I would like to process all the Proposal nodes, one at a time; for example:
foreach (var proposal in file)
do something
I cannot use XmlReader because it throws an exception upon reaching the intermediate XML declaration nodes. I could possibly read the entire file into a string and then use the Split method, but these files are Gigabytes in size, so that is not particularly attractive as an option.

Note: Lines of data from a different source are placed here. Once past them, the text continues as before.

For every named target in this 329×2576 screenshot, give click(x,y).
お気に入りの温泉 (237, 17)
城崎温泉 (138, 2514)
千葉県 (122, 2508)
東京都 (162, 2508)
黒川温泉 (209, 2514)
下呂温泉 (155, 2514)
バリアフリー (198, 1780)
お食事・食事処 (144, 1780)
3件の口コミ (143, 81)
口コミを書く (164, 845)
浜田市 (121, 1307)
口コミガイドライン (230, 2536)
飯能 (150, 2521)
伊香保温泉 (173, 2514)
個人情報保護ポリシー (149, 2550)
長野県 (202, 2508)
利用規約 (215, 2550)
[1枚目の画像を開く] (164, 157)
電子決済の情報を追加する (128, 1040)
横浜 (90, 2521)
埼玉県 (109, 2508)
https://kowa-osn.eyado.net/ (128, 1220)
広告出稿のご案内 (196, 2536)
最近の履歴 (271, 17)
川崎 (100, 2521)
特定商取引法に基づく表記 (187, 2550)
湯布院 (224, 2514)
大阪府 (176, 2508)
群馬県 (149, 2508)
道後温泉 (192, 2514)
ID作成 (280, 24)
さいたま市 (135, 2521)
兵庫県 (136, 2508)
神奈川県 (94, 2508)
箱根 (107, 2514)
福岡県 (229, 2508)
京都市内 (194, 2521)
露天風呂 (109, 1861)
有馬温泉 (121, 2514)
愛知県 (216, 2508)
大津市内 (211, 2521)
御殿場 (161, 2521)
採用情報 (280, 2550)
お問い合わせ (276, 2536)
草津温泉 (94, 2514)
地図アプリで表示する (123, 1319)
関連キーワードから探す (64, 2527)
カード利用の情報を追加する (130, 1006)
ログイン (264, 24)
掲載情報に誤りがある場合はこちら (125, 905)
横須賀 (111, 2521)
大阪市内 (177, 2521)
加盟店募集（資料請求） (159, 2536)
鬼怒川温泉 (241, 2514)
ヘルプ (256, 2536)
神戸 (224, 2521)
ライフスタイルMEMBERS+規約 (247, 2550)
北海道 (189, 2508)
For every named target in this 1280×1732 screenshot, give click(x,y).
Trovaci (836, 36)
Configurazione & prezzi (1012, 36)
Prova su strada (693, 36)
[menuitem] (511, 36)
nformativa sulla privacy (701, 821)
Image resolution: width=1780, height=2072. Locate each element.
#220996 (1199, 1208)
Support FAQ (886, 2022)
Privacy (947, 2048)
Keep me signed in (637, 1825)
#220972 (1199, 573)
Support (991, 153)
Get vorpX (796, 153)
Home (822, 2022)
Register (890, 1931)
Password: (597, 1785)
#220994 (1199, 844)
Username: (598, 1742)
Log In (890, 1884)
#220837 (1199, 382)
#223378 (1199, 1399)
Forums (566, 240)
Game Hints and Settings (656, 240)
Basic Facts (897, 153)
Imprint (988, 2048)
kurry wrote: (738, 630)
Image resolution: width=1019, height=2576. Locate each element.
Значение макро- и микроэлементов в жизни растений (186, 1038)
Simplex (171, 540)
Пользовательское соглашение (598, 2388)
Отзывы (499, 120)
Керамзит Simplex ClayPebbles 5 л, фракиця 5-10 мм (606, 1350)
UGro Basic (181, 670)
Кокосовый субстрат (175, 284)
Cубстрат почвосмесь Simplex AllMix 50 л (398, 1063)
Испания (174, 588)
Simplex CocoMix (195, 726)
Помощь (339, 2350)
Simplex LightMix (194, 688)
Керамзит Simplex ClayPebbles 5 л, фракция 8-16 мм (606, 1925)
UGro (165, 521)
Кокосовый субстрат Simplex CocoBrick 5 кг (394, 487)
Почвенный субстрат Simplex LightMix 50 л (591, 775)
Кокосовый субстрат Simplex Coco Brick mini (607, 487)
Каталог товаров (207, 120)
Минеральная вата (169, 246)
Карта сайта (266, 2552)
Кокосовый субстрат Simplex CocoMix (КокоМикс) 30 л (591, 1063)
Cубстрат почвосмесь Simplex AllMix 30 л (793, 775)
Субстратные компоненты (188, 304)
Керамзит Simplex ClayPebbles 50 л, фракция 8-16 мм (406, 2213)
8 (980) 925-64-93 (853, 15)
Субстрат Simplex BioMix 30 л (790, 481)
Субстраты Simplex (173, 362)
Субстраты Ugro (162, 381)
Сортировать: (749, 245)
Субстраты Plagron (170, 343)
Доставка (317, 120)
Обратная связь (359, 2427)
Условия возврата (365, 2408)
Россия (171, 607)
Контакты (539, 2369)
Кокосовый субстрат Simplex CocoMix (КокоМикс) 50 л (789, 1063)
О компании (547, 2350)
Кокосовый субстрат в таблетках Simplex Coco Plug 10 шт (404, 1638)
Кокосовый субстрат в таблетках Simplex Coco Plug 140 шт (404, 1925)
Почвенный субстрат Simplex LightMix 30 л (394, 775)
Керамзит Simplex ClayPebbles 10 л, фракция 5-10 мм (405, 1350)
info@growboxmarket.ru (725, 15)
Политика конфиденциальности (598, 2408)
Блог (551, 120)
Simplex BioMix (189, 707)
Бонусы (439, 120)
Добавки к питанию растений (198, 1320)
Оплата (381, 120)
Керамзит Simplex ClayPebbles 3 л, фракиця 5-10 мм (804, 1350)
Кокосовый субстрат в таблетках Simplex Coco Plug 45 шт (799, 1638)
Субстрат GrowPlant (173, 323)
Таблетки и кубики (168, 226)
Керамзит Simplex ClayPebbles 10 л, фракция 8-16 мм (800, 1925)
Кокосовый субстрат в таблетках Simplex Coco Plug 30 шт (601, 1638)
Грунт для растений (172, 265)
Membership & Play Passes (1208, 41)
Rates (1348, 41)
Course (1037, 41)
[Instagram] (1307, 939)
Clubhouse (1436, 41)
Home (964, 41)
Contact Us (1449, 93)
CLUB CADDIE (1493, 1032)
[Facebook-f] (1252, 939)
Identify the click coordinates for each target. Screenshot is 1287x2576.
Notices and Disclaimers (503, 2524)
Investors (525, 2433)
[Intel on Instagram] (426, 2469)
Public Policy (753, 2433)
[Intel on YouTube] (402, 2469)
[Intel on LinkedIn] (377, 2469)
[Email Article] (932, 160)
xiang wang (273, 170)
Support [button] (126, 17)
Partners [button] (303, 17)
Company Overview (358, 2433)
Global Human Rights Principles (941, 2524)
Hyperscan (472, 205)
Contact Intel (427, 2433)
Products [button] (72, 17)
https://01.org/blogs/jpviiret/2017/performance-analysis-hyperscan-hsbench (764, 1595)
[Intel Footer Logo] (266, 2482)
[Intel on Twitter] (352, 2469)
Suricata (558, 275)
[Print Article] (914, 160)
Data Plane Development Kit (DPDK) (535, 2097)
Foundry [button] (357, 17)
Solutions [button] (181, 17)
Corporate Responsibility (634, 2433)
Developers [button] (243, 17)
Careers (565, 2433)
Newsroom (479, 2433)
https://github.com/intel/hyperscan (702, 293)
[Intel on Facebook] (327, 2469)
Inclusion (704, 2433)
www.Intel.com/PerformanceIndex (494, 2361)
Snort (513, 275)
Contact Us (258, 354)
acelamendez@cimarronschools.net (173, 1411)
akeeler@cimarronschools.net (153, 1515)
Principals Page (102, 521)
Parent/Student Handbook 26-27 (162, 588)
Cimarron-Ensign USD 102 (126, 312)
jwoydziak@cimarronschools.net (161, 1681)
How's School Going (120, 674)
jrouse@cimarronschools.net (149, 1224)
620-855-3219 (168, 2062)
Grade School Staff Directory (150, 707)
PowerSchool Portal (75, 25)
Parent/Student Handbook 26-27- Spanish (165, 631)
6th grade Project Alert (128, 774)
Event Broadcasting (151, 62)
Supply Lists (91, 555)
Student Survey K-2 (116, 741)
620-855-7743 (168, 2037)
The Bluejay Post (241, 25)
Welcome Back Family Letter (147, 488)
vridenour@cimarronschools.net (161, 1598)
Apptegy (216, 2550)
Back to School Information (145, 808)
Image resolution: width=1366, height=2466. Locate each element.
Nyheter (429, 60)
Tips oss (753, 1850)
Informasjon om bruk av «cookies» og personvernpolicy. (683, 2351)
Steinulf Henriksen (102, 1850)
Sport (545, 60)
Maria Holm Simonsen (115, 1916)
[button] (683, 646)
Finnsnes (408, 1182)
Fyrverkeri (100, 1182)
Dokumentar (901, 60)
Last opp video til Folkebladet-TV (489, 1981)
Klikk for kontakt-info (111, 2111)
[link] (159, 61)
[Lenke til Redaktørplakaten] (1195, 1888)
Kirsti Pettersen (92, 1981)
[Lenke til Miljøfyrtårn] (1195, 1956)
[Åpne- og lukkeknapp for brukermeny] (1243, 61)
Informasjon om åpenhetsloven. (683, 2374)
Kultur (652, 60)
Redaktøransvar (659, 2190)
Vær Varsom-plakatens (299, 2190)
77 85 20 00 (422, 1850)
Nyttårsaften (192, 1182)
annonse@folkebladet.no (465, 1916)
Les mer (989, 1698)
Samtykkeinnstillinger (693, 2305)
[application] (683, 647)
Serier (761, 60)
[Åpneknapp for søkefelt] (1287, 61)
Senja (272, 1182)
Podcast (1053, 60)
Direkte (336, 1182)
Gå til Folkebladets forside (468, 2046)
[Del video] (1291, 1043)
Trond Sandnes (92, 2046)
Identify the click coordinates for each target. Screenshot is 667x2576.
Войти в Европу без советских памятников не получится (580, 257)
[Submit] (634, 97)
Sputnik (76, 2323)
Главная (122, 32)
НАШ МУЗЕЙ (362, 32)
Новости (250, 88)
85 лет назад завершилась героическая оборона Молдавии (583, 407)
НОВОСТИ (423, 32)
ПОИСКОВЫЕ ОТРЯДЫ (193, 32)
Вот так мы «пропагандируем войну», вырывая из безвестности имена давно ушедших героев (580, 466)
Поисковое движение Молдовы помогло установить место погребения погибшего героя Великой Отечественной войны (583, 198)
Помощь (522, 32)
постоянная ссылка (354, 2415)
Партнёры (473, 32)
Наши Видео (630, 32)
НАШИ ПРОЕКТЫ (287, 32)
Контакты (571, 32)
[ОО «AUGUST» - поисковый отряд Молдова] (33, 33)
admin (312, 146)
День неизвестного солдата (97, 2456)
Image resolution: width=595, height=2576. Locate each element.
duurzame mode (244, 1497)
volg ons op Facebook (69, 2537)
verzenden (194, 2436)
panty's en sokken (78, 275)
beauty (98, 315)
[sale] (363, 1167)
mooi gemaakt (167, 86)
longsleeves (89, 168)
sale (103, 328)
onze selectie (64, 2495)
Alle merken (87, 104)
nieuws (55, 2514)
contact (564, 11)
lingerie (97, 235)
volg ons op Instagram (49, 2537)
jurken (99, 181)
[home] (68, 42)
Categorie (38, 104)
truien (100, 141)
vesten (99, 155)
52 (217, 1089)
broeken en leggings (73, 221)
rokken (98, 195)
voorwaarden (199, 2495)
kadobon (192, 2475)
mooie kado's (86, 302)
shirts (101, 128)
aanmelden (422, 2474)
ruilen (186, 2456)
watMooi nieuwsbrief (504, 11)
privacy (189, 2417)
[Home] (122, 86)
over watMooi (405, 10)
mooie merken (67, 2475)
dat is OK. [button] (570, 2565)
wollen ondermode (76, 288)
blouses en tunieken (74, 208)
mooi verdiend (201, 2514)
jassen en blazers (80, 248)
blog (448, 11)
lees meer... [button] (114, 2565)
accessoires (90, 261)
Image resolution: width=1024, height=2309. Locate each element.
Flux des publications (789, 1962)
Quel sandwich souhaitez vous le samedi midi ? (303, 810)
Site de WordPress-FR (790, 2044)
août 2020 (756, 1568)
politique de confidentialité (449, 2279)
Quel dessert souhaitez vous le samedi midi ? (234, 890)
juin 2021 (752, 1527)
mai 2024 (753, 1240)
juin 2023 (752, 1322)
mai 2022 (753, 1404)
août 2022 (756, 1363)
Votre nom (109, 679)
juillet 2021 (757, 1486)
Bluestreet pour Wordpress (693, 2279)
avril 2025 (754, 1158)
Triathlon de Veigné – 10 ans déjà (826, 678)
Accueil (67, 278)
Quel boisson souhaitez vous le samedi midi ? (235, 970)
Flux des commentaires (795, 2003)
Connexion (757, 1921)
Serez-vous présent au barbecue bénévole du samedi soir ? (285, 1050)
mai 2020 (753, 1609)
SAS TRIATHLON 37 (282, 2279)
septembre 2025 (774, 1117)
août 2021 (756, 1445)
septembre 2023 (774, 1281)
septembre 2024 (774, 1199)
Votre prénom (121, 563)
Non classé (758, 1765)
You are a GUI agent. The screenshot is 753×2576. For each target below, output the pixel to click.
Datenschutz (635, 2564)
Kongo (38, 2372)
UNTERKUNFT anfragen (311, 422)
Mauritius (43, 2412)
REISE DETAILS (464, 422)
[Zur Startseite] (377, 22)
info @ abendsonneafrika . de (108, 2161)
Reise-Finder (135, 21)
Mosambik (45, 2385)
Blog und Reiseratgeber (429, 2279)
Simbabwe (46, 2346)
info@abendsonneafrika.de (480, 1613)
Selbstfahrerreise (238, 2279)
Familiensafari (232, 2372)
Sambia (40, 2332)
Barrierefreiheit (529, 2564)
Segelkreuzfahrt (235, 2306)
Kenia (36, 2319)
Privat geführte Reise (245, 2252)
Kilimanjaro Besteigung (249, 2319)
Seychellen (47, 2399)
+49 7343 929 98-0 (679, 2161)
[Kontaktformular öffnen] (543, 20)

It might seem that I could read the file a line at a time, searching for the appropriate nodes via a regular expression, but the files are not line-formatted as above with one node per line, but rather contain very long lines of multiple nodes, and random line breaks in node text.
Is there a method of achieving this without hand-crafting a text parser?
Upvotes: 3
Views: 3283
Reputation: 7681
You can read the text line by line without actually parsing the xml, since the header of an xml document is the same:
IEnumerable<XDocument> GetDocuments(Stream bulkStream)
{
var reader = new StreamReader(bulkStream);
var sb = new StringBuilder();
var firstLine = reader.ReadLine();
string line = firstLine;
while(line != null)
{
sb.Clear();
sb.Append(firstLine);
while((line = reader.ReadLine()) != null && line != firstLine)
{
sb.Append(line);
}
yield return XDocument.Parse(sb.ToString());
}
}
UPDATE: Following will work even if the declarations can start in-between of a line:
IEnumerable<XDocument> GetDocuments(Stream bulkStream)
{
const string decl = @"<?xml version='1.0' encoding='UTF-8'?>";
var sb = new StringBuilder();
bool start = true;
foreach(var line in GetLines(bulkStream).Where(l => !string.IsNullOrWhiteSpace(l)))
{
if (start)
{
if (line == decl)
start = false;
sb.AppendLine(line);
}
else
{
if (line == decl)
{
sb.ToString().Dump();
yield return XDocument.Parse(sb.ToString());
sb.Clear();
start = true;
sb.AppendLine(line);
}
else
sb.AppendLine(line);
}
}
sb.ToString().Dump();
yield return XDocument.Parse(sb.ToString());
}
IEnumerable<string> GetLines(Stream bulkStream)
{
const string decl = @"<?xml version='1.0' encoding='UTF-8'?>";
var reader = new StreamReader(bulkStream);
string line;
while((line = reader.ReadLine()) != null)
{
if (line.Contains(decl))
{
var declIndex = line.IndexOf(decl);
yield return line.Substring(0, declIndex);
yield return decl;
yield return line.Substring(declIndex + decl.Length);
}
else
{
yield return line;
}
}
}
Upvotes: 0
Reputation: 89557
You have two options:
Tell the XmlReader to not be so picky. Set the XmlReaderSettings.ConformanceLevel to ConformanceLevel.Fragment. This will let the parser ignore the fact that there is no root node.
var settings = new XmlReaderSettings();
settings.ConformanceLevel = ConformanceLevel.Fragment;
using (var reader = XmlReader.Create(textReader, settings))
{
...
}
Wrap your XML file with your 'root' element, this way your document will have only one root node
<?xml version='1.0' encoding='UTF-8'?> <root> <Proposal xmlns="a namespace"> <ASubnode>Text</ASubNode> <LotsOfOtherNodes /> </Proposal> <?xml version='1.0' encoding='UTF-8'?> <Proposal xmlns="a namespace"> <ASubnode>Text</ASubNode> <LotsOfOtherNodes /> </Proposal> .... </root>
Upvotes: 2